The above graphic shows that the data and metadata paths connect to compute clusters over separate, dedicated data paths. Powering the Metadata Core is Pure’s Purity//FB software, with pNFS (i.e., parallel NFS) to enable parallelized access to a distributed transactional database where metadata is stored and quickly accessed.
Interestingly, the Data Nodes in Pure’s solution are commodity, third-party servers certified by Pure. This is interesting because it marks the first time Pure has supported third-party infrastructure for its storage solution. While the company says it plans to incorporate its DirectFlash Module technology in the future, customers today will have to work with a third party to support it. This move somewhat undercuts the value the company places on its DFM technology, as it seems to view data nodes as fully commoditized in the AI equation. Quite frankly, perhaps it is commoditized in the AI equation. Or perhaps the delivery of metadata management in a disaggregated way is such a performance uplift that DFM at the data level is more of an incremental benefit in the bigger picture. I’ll be curious to see performance comparisons of clusters of Pure-based data nodes versus clusters built on third-party data nodes.
How Does Pure Stack Up In The AI Data Market?
Taking a step back from Pure and AI for a moment, let’s talk about technology adoption curves. In the early stages of any technology adoption curve, solutions tend to be more complicated in terms of deployment and configuration. Because of this, capabilities and features tend to appear to be deeper.
As technology evolves and matures, however, much of the “knob turning” required to deploy and optimize tends to be abstracted from the user experience. Pure Storage delivers this with FlashBlade//EXA — an AI data storage platform rich with capabilities and a big step forward in simplicity.
Companies like VAST have done a good job going after the largest-scale AI (and HPC) markets and have several hyperscale and large labs and data environments for their innovation. Now the market is starting to see enterprise AI — not just hyperscaler AI — enter the conversation. In fact, HPE CEO Antonio Neri talked about the uptick in enterprise AI his company is seeing in his most recent earnings call. Likewise, Dell and Lenovo are seeing AI backlogs that are coming down-segment from hyperscalers to include the enterprise.

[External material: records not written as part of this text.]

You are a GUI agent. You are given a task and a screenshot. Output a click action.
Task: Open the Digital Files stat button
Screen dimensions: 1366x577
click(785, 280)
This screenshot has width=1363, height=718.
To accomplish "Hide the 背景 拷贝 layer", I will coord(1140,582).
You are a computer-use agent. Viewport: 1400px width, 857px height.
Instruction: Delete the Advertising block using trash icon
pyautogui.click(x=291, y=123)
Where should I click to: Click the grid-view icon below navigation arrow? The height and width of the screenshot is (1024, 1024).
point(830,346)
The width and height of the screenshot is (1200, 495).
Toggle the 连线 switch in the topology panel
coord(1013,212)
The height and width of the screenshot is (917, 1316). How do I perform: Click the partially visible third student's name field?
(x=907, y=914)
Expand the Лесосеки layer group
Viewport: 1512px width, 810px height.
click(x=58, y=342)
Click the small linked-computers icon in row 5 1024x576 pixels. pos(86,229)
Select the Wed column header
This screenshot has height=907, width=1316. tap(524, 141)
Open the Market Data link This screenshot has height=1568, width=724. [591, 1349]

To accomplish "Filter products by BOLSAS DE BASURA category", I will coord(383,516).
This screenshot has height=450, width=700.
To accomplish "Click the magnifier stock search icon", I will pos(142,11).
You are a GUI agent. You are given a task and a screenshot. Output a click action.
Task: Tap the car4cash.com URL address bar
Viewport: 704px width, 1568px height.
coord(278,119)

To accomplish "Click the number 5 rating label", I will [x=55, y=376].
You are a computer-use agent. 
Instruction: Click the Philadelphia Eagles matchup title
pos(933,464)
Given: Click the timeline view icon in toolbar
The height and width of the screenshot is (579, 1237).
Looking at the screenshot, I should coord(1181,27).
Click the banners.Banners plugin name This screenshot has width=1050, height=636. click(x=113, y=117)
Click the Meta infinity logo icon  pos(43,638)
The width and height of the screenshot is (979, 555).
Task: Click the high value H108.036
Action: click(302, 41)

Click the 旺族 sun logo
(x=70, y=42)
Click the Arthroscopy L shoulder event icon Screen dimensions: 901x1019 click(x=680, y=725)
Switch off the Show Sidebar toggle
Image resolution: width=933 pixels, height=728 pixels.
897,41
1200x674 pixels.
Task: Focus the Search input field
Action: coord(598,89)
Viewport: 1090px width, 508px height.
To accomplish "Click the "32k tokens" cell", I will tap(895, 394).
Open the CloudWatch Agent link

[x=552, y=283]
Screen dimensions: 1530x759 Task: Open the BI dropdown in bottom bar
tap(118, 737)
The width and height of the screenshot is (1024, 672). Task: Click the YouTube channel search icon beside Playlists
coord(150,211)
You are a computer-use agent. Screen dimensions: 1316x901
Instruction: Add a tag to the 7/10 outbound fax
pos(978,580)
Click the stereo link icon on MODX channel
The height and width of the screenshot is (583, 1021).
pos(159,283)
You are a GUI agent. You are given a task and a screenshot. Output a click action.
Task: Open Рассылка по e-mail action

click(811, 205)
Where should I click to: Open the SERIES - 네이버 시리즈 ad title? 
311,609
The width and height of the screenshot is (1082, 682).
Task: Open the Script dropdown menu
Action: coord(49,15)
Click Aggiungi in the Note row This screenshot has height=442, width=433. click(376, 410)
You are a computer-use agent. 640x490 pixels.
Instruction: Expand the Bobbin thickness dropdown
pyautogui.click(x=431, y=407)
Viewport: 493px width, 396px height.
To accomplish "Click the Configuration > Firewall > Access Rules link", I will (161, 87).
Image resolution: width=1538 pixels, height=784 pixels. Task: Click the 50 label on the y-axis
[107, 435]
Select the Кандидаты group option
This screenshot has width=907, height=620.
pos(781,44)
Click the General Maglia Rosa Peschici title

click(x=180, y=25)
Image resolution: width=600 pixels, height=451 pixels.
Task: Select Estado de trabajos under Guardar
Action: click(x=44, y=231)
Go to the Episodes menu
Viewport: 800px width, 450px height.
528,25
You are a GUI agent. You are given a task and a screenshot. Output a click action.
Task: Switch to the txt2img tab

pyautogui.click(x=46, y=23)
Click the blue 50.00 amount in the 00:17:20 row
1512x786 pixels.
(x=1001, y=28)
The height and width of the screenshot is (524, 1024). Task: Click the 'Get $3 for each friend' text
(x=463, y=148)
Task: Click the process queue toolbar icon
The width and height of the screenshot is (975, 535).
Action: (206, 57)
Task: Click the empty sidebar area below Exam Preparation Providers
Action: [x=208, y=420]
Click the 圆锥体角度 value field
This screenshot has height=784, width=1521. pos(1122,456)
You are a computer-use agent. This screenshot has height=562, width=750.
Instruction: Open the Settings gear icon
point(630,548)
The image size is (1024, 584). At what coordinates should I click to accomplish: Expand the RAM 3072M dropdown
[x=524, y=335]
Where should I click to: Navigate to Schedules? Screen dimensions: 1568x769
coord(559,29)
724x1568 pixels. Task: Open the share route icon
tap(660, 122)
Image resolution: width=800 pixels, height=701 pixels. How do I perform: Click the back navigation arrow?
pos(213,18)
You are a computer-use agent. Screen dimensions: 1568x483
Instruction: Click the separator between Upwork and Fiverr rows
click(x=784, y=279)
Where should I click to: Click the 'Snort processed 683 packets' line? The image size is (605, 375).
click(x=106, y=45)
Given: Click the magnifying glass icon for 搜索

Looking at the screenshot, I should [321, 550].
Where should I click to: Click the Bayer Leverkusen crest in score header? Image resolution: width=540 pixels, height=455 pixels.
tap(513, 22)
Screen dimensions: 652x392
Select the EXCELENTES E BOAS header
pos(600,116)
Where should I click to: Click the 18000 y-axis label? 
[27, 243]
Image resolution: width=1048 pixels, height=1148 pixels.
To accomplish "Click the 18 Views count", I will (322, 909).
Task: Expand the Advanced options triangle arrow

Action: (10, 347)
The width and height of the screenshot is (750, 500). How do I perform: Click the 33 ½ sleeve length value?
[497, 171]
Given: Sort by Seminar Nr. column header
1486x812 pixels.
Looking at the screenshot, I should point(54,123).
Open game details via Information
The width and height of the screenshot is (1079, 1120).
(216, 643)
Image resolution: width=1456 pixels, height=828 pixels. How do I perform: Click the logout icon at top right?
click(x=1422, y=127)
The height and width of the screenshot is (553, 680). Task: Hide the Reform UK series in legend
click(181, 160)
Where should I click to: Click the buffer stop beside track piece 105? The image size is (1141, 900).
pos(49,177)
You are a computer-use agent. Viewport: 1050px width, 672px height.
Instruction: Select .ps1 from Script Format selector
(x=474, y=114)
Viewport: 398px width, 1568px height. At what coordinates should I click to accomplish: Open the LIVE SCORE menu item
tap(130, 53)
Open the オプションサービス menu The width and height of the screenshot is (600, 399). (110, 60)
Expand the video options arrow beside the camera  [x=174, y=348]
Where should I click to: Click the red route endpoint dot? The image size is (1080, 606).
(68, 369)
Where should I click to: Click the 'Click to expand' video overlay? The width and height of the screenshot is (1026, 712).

This is where Pure comes into play — and why its work in developing such a strong enterprise presence is important. Pure understands enterprise storage administrators and the overall enterprise data landscape. It has built a product, solution and selling motion that has been very successful in this market. Most importantly, it has been a leader in the notion of stripping away complexity without sacrificing performance or capability.
If Pure can do for enterprise AI what it has done for enterprise storage, it will be well positioned. The key is to first go after existing customers with an eye on expanding the Pure footprint. Win some deals, learn some deployment and integration lessons and look to expand from there.
The enterprise AI market is incredibly nascent and wide open for AI solutions — and for the storage that supports those solutions. While there are some frontrunners, Pure should be able to leverage its standing in enterprise IT to build a presence for these enterprise AI projects that are beginning to kick off.
Of course, this is a long game. I’ll be watching for early signs of Pure’s progress with FlashBlade//EXA, such as wins and partnerships, and I’ll be sure to share my findings.
Moor Insights & Strategy provides or has provided paid services to technology companies, like all tech industry research and analyst firms. These services include research, analysis, advising, consulting, benchmarking, acquisition matchmaking and video and speaking sponsorships. Of the companies mentioned in this article, Moor Insights & Strategy currently has (or has had) a paid business relationship with Pure Storage and VAST Data.